Poached pear prepared with hojicha green tea.

Hojicha Tea Poached Pear

With fresh juicy pears in season right now it is hard to pass up the opportunity to make the classic poached pear dessert with tea. For this recipe we used the green tea Hojicha from Japan to infuse the poaching liquid. The Hojicha adds a beautiful nuttiness and depth to dish. You can feel free to try this dish with any of your favorite teas.

A few items to consider before taking on this dish. It does take time to poach pears and make the syrup and allow them to cool, roughly two and half hours, so making this while preparing dinner is not really an option. The pears keep well in the refrigerator, so you can definitely make them in advance, even the day before. When buying pears, you are looking for pears with stems to make it easy for you to move them in and out of the water. If that is not possible, you can quarter the pears and use a slotted spoon instead of serving whole. Ideally you would use ripe pears, where if you press along the neck of the pear it gives under pressure. If you cannot find them, don’t worry, you will need to poach longer in the liquid.

Tea Poached Pears – Equipment

6 cup pan with lid
Peeler
Grapefruit spoon or corer
Tongs or slotted spoon
Knife
Spoon
Container to hold the pears in the refrigerator
Kettle to heat water
Pyrex or pitcher/teapot to brew tea in

Tea Poached Pears – Ingredients

6 Pears with stems
4 cups of water
1/4 cup of Hojicha tea
1 cup of sugar

Tea Poached Pears – Steps

  1. Peel and core the pears. Start by coring the pears from the bottom so as to keep the stem in place. Using a grapefruit spoon or corer, work around the notch at the bottom into the pear with the goal of removing the seeds and hard center. It will create a hole in the pear, which helps to speed along the poaching. After coring, peel the skin off the pears and place into your pan.
  2. Heat up 4 cups of water to 185°F and put in the tea. Steep for 3 minutes.
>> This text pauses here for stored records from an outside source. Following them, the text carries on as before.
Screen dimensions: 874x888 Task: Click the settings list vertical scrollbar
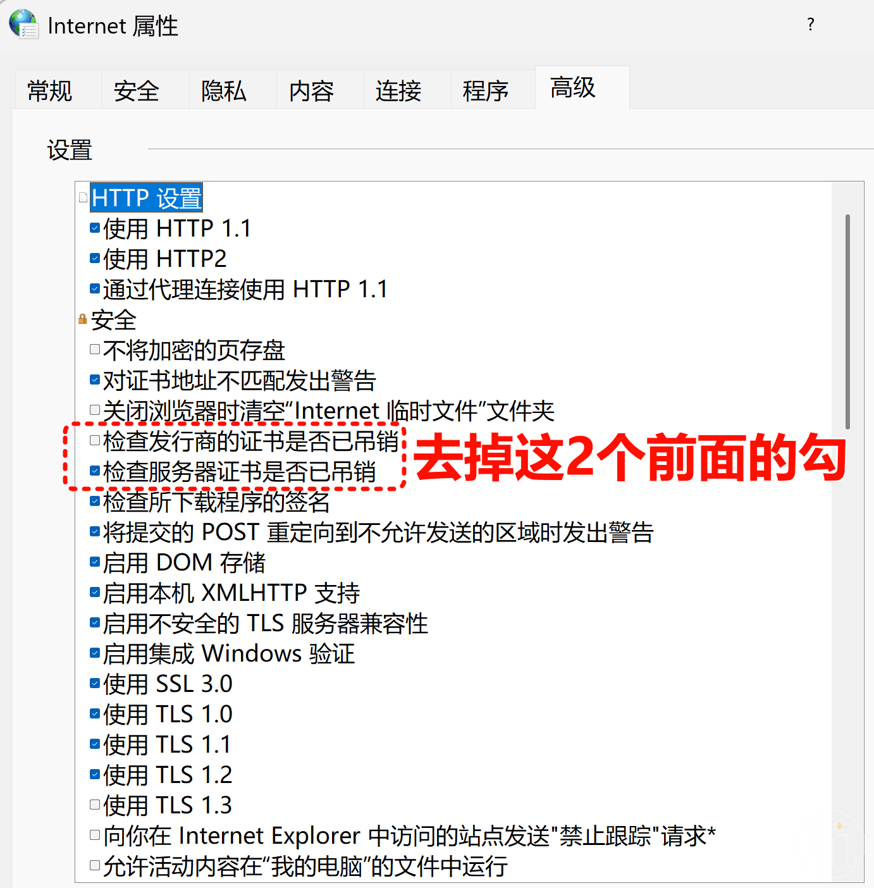click(847, 323)
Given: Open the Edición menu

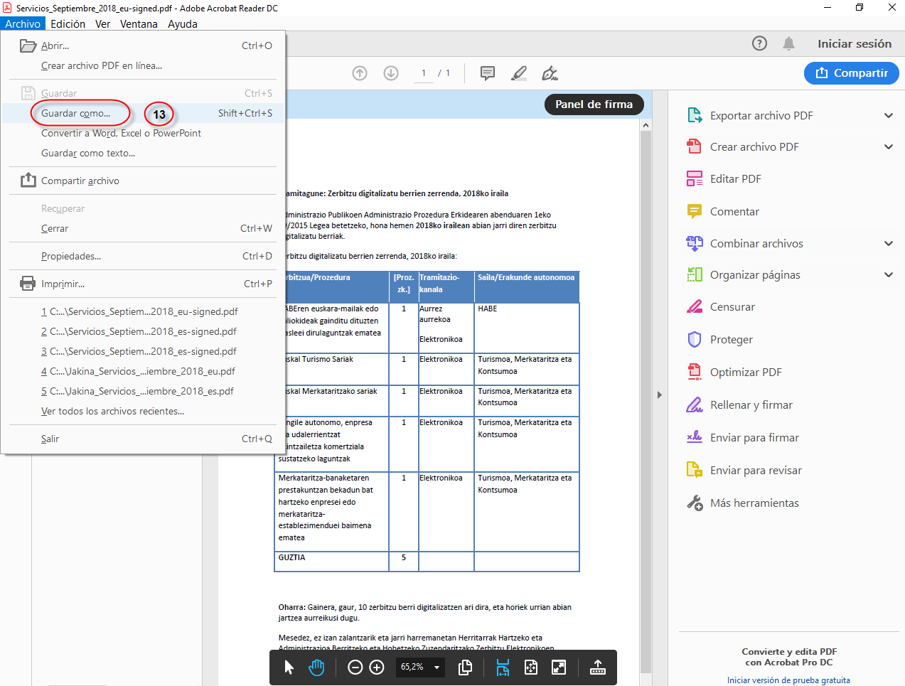Looking at the screenshot, I should click(68, 23).
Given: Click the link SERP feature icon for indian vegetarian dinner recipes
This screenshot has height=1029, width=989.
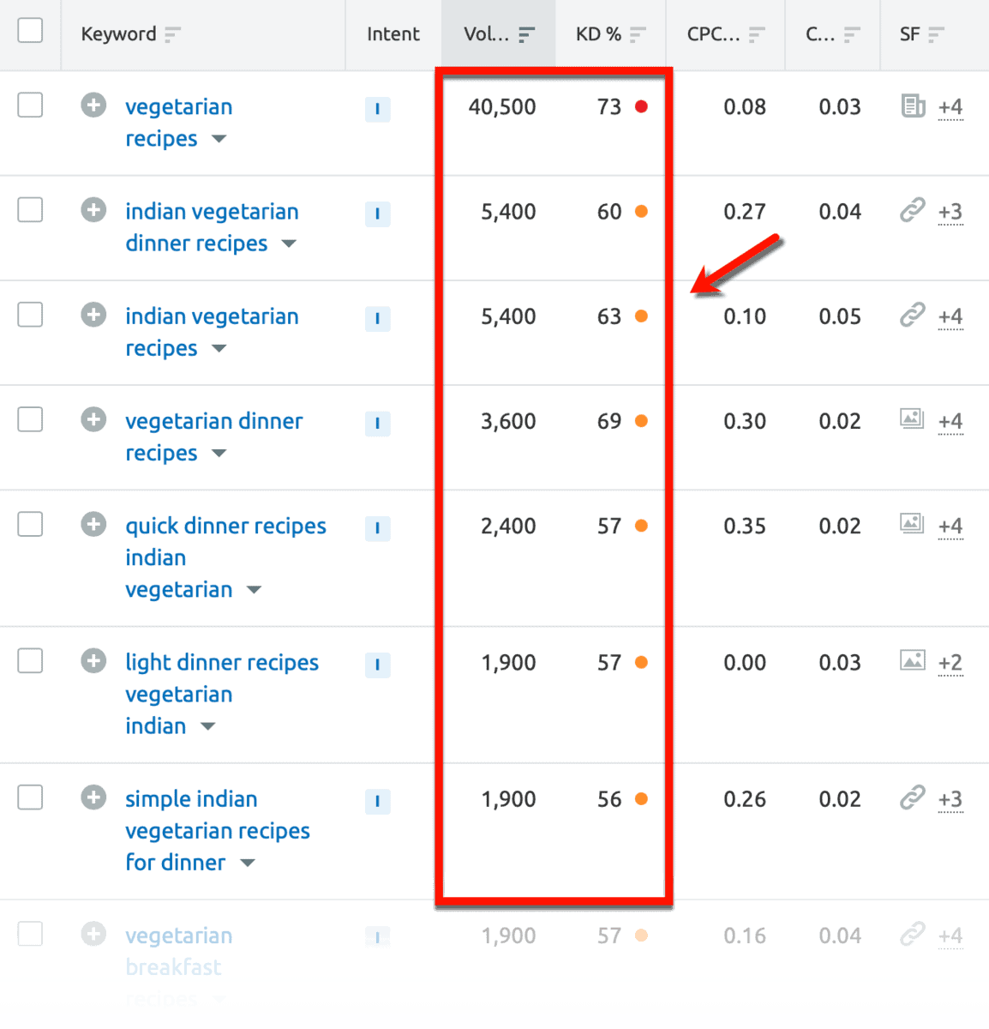Looking at the screenshot, I should [x=911, y=210].
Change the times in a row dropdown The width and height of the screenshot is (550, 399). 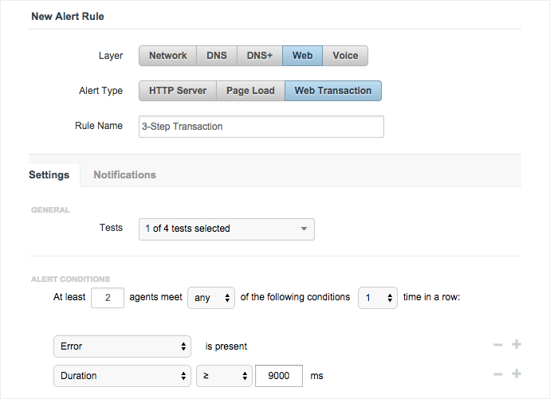pyautogui.click(x=378, y=298)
Strain out the loose leaf tea and pour the remaining liquid into the pot with the pears.
  3. Turn on the burner to about medium. The tea is already hot, so you can pour in the sugar while it comes up to a simmer.
  4. Allow the pears to simmer in the tea for at least 20 minutes, but more likely 40 minutes if the pears are not fully ripe. You can use your knife to test if they are done. The knife should insert very easily.
  5. Remove the pears from the liquid using tongs by lifting them out by the stem and put in the refrigerator to cool. Leave the sauce in the pan and turn the burner up to high to get the sauce to a rolling boiling. Reduce the heat and allow to simmer until it reduces to a syrup that coats the back of your spoon when you lift it out. This will take around 30-minutes so be patient and stir periodically to check. Remove from heat and store in the refrigerator.
  6. Poached pears are traditionally served cold on a plate by placing the full pear in the center, drizzling on the syrup, and allowing guests to add whipped cream if want it.